Navigation worked much better than dictation.
I would really like to be able to assign sounds to .desktop files on the L5 so I could open apps by voice while driving.
Or … I wondered about whether it would work with a shell. Typing those long shell commands can be painful with an on-screen keyboard, particularly switching layouts to pick up special characters. So voice dictation of shell commands would be useful. However I wonder whether that would break the model i.e. if it has been trained on normal spoken sentences, not geekspeak. That is to say, it might need a specialist model for shell commands (and, if you want to extend it further, a specialist model for programming language XYZ, for each XYZ).
Undoubtedly, these limited domains of discourse will work better than natural language, per MB of model.

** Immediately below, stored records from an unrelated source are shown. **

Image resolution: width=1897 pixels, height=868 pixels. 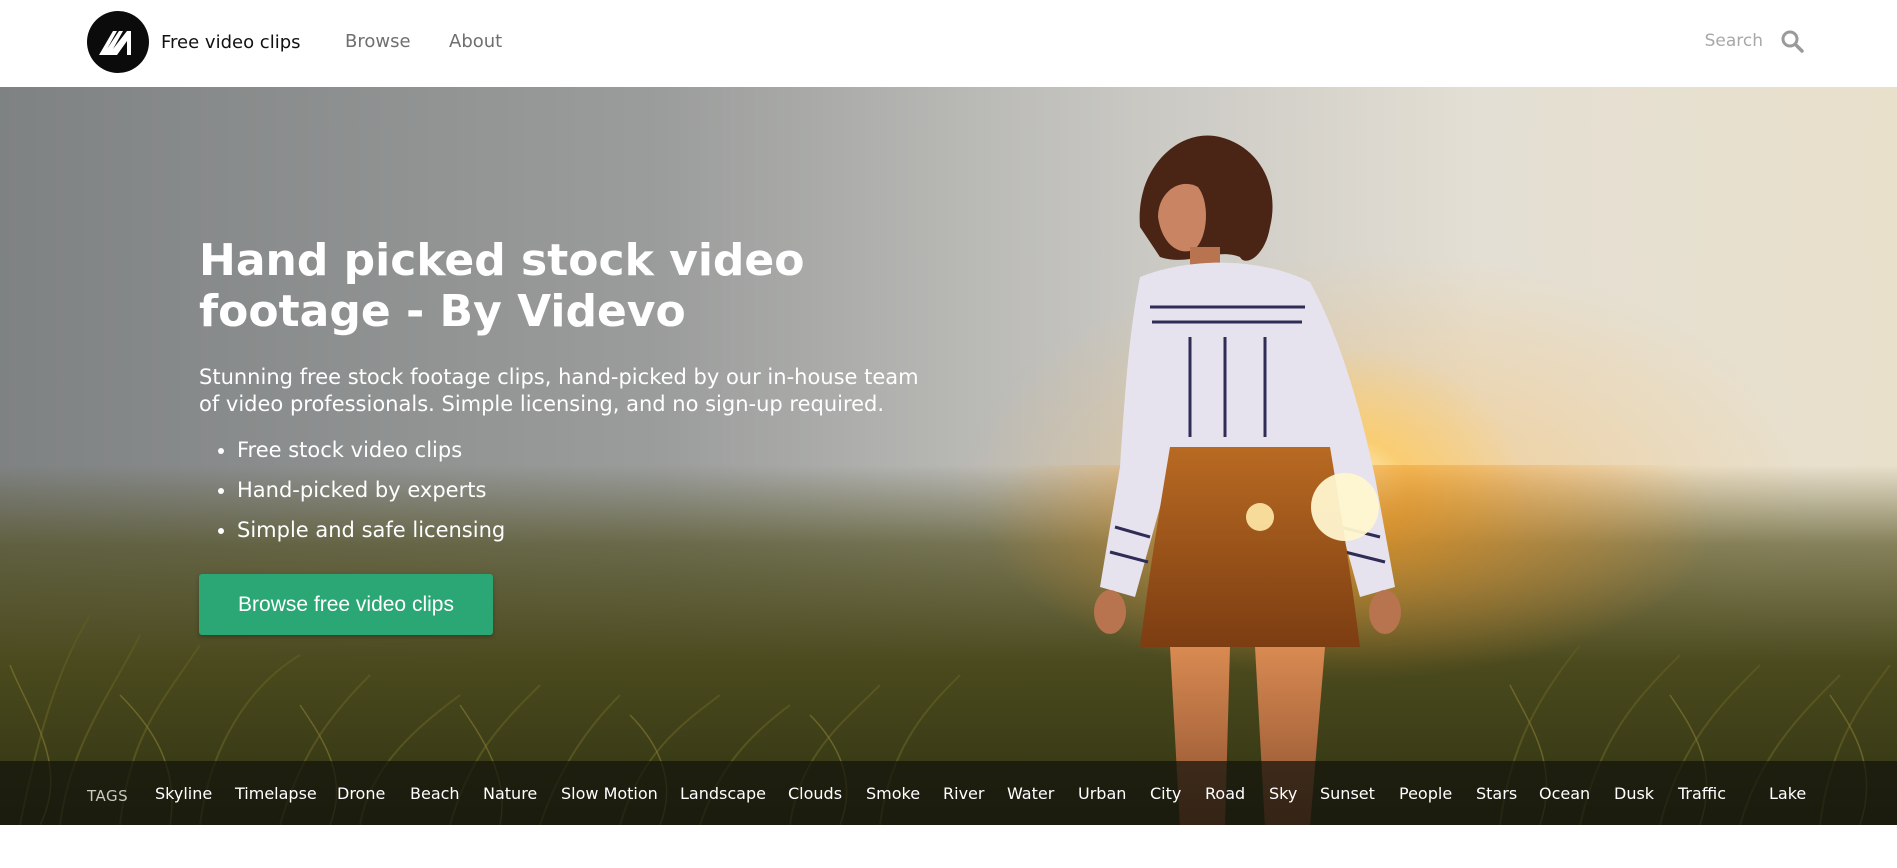 I want to click on content-section-top, so click(x=948, y=846).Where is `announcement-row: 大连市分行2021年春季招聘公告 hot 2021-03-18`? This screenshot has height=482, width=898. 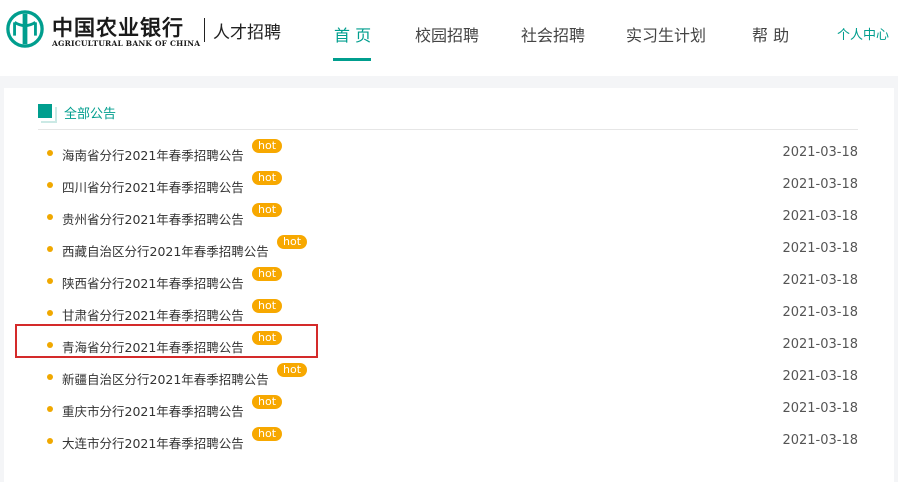
announcement-row: 大连市分行2021年春季招聘公告 hot 2021-03-18 is located at coordinates (448, 442).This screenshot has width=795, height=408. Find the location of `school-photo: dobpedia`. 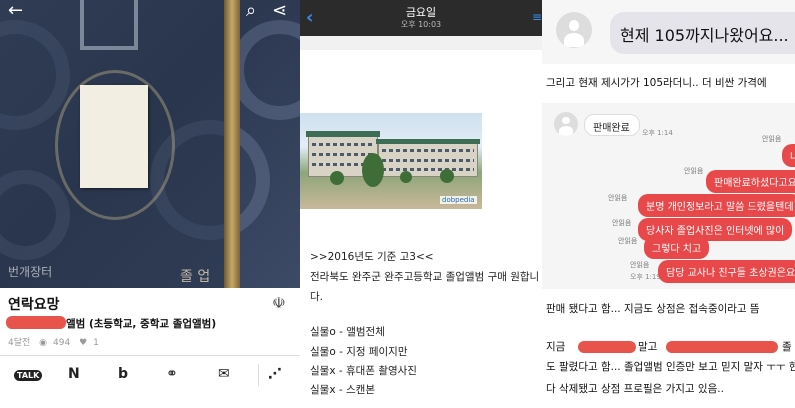

school-photo: dobpedia is located at coordinates (391, 161).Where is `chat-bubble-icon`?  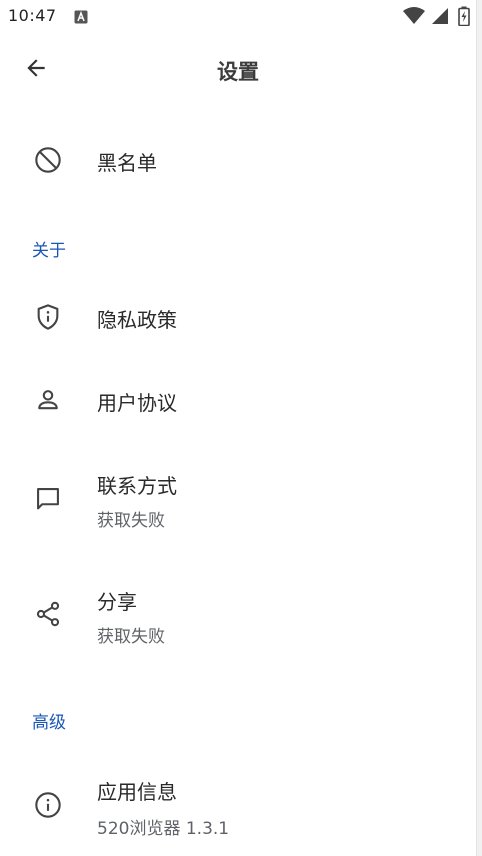 chat-bubble-icon is located at coordinates (48, 499).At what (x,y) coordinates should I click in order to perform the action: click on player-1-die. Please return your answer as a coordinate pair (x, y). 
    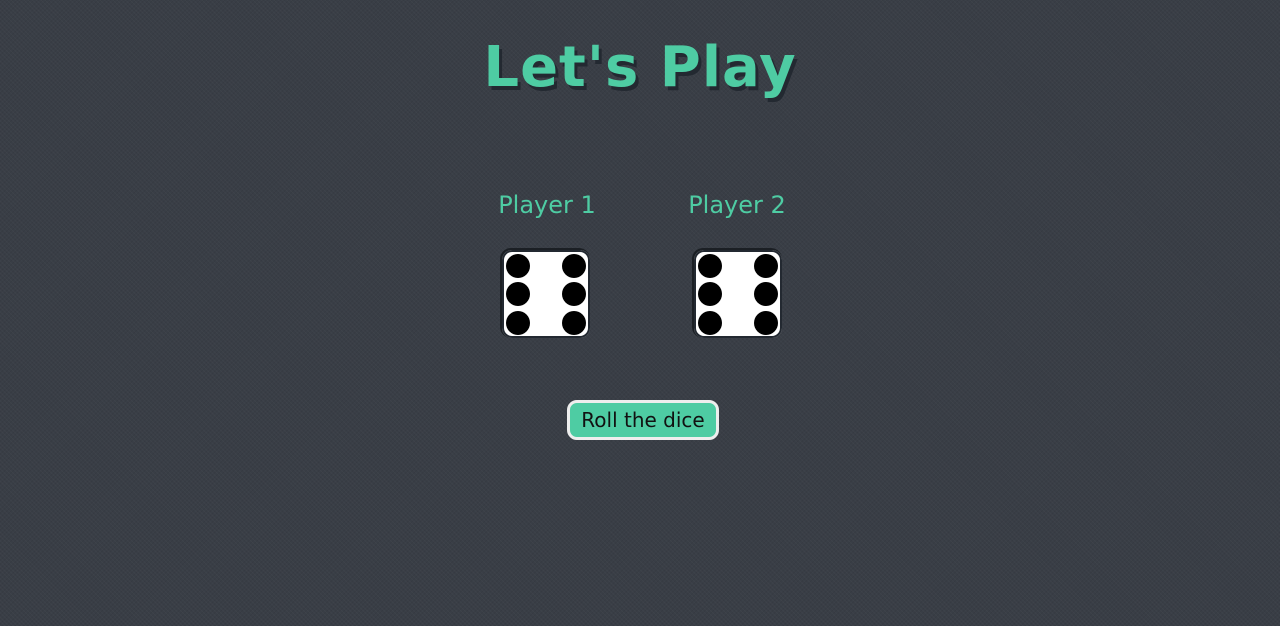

The use case of Handy seems to be targeted at something like a web forum, but maybe not this one, as people do need to post geekspeak here.
This is the error message I’m getting when attempting the launch handy from the terminal
handy: /lib/aarch64-linux-gnu/libc.so.6: version `GLIBC_2.39' not found (required by handy)
handy: /lib/aarch64-linux-gnu/libc.so.6: version `GLIBC_2.38' not found (required by handy)
Is anyone else able to reproduce this error on their Librem 5 with the handy arm64 deb pkg?
This kind of error is absolutely normal with Linux where you grab random executables from the web and attempt to run them on the version of the operating system that you have installed. This is just one area where a distro adds value i.e. in providing a baseline set of packages that are all based on compatible versions and hopefully actually work together.
The fact that you are seemingly running a mixed version may complicate matters.
Various of the container formats are designed to work around this problem e.g. ask the guy whether he is willing produce a flatpak?? (It is probably not reasonable to ask him to produce a native package for the version that byzantium is based on i.e. bullseye.)
Perhaps start by finding out what version of the relevant package (i.e. glibc) comes as standard with crimson? as standard with dawn? … maybe by looking at the corresponding Debian versions (bookworm / trixie)
If your phone is not a crash test dummy then this whole exercise could be hard work. So I would probably explore what native versions work and what native versions don’t work by using a spare desktop / laptop. Then you will at least know what you are shooting for on the phone.
My understanding is that building from source may be an option but that could fail to produce a result if the software actually relies on a newer API.
I’ve built Handy for Crimson backports, so, you can try this package or just run apt update and apt install handy if you already on the backports repo.
another reason why having the training data is relevant: you have a better chance of scanning it to see if it has been deliberately deviously designed to do what the originator wants on a certain input.
the main reason why i asked this question is that pureos tries to follow the fsf’s conditions and so if the fsf thinks the model weights are the equivalent of obfuscated source code, then this package might never be added to pureos.